Chaos beim VfB Lübeck gegen HSV II: 15 Verletzte nach Fan-Ausschreitungen
Ben HofmannChaos in der Regionalliga - Neun Verletzte Nach Fußballspiel - Chaos beim VfB Lübeck gegen HSV II: 15 Verletzte nach Fan-Ausschreitungen
Ausschreitungen bei Fußballspiel zwischen VfB Lübeck und Hamburger SV II – 15 Verletzte
Ein Fußballspiel zwischen dem VfB Lübeck und der zweiten Mannschaft des Hamburger SV eskalierte in gewalttätige Auseinandersetzungen zwischen rivalisierenden Fangruppen. Mehrere Personen wurden verletzt, darunter Fans, die wegen Rauchgasvergiftung und leichter Verletzungen behandelt werden mussten. Die Polizei griff ein, um die Gruppen zu trennen und die Ordnung rund um das Stadion wiederherzustellen.

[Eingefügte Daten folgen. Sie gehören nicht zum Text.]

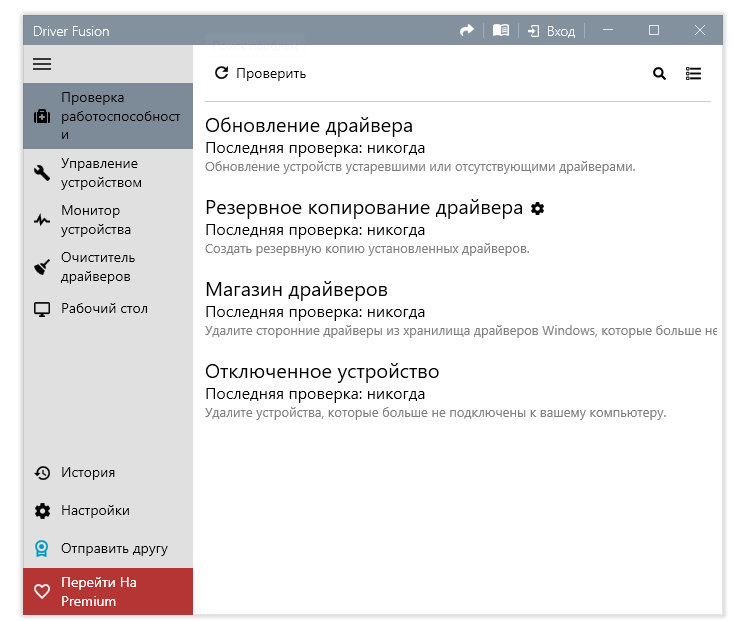
Task: Click the refresh icon beside Проверить
Action: coord(222,73)
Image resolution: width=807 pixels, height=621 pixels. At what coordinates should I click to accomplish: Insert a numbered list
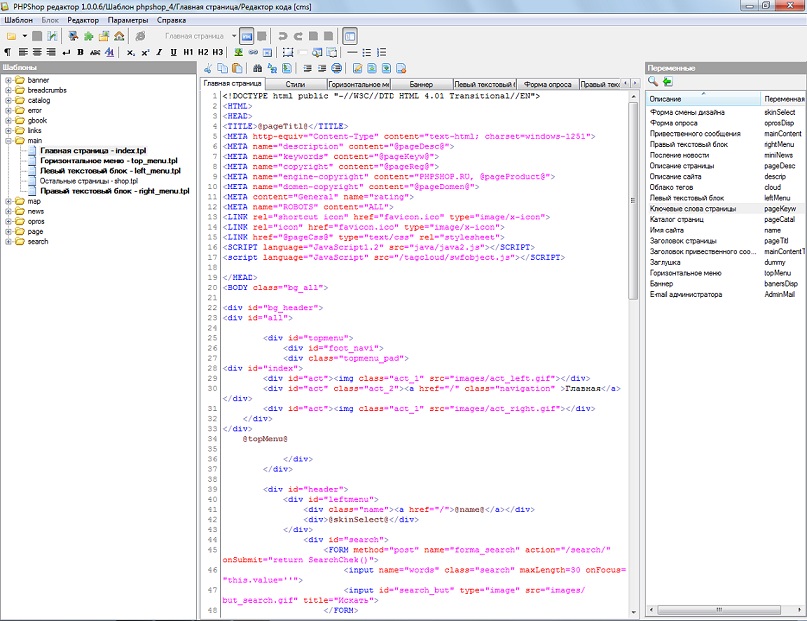pyautogui.click(x=380, y=50)
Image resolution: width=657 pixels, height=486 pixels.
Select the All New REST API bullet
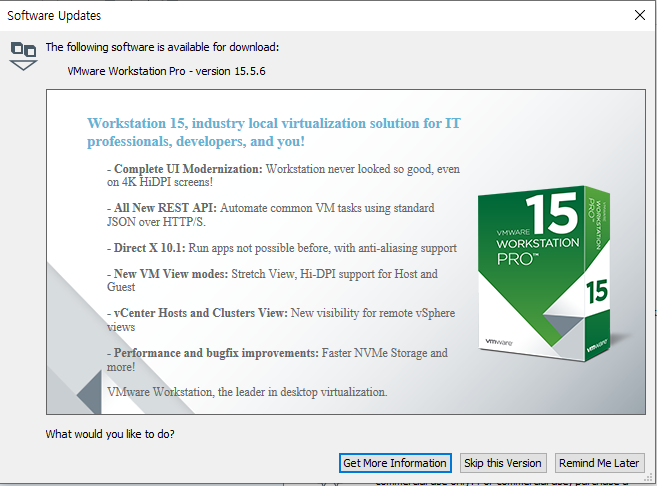click(x=273, y=216)
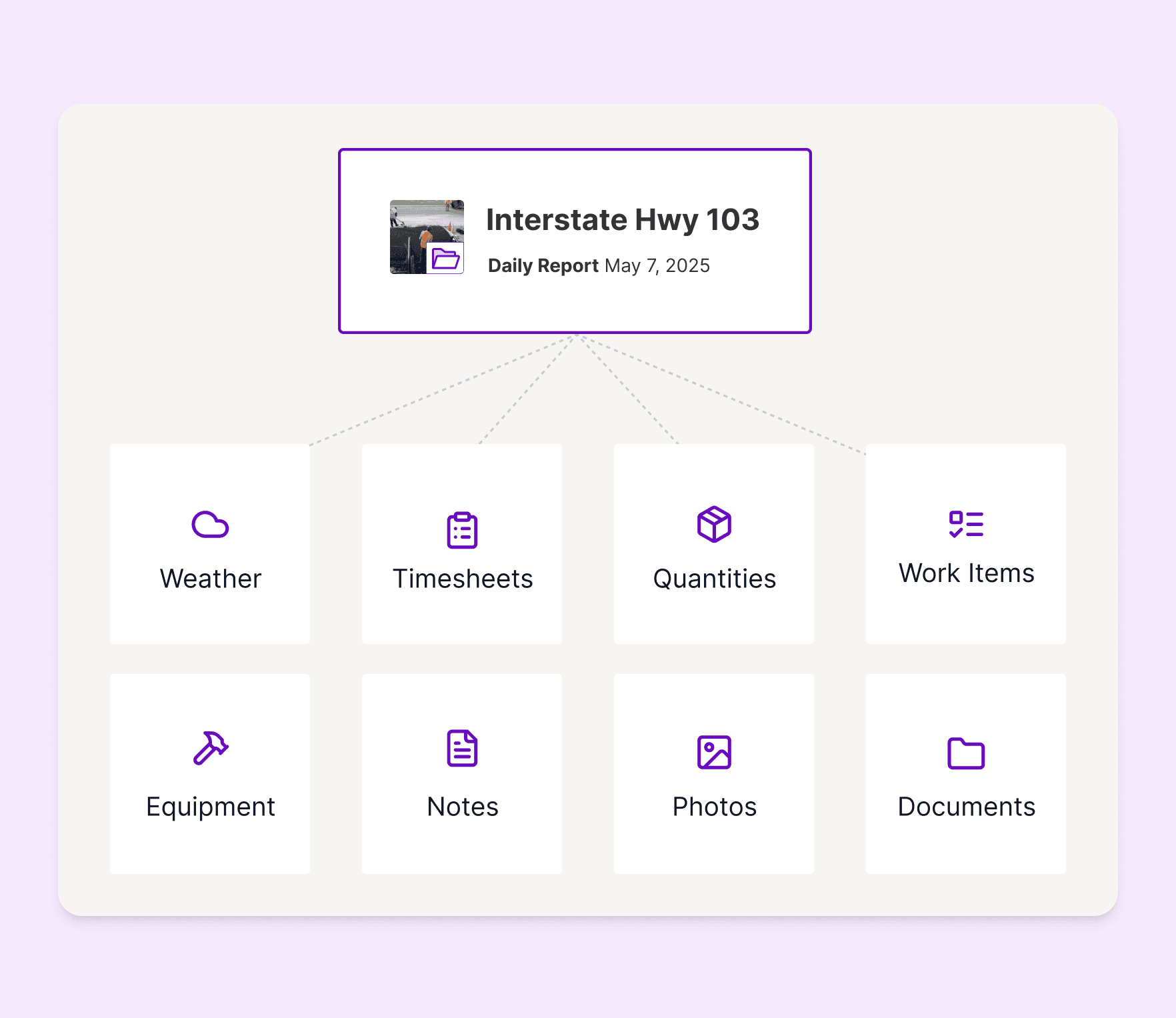Viewport: 1176px width, 1018px height.
Task: Open the Work Items label
Action: click(x=966, y=573)
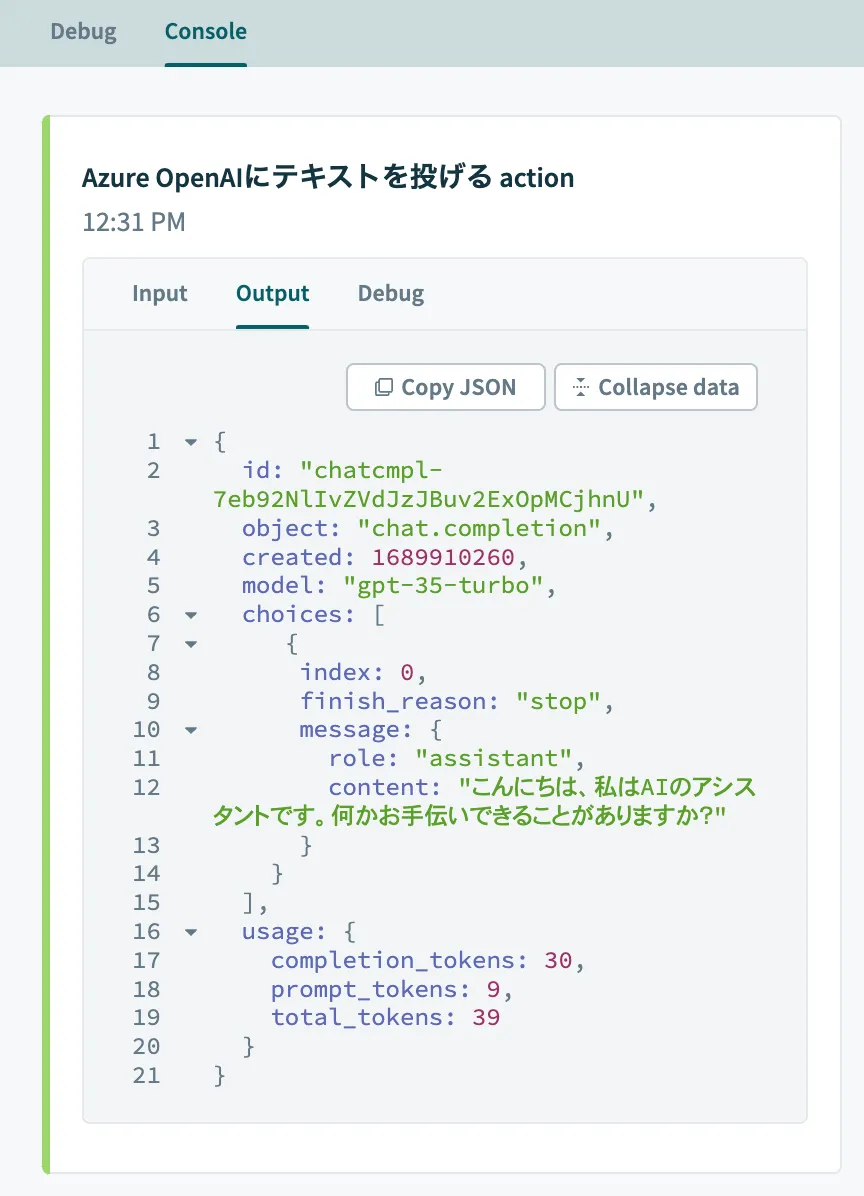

Die Unruhen begannen während des Spiels, als laut Augenzeugenberichten ein Signalfeuerwerk in die Zuschauermenge geworfen wurde. Panik brach aus, was zu einem Gedränge führte, das die Absperrungen im Block der VfB-Lübeck-Fans zum Einsturz brachte. Drei Heimfans erlitten eine Rauchgasvergiftung, neun weitere zogen sich leichte Verletzungen zu.
Die Lage spitzte sich weiter zu, als sich über 50 Personen in eine Massenschlägerei zwischen verfeindeten Fangruppen verwickelten. Sechs weitere Menschen wurden bei der Auseinandersetzung verletzt. Die Polizei schritt ein, trennte die rivalisierenden Gruppen und nahm Personalien auf. Verstärkte Streifen sicherten das Umfeld des Stadions, um weitere Ausschreitungen zu verhindern.
Die Behörden bestätigten, dass sich zwölf der Verletzten in den Fansektoren des VfB Lübeck befanden. Als Ursachen wurden die Panik durch das Feuerwerk und die Überlastung der Absperrungen genannt. Die Polizei ermittelt nun wegen der Herkunft des Signalfeuerwerks und der Auslöser der Fanausschreitungen. Aufgrund der hohen Zahl der Beteiligten könnte sich die Aufklärung jedoch hinziehen.
Insgesamt gab es 15 Verletzte, darunter Fälle von Rauchgasvergiftung und Verletzungen aus der Schlägerei. Die Ermittlungen laufen weiter, mit Fokus auf die Herkunft des Feuerwerks und die Gründe für die Auseinandersetzungen. Die Sicherheitsvorkehrungen bleiben vorerst verschärft, um weitere Vorfälle zu verhindern.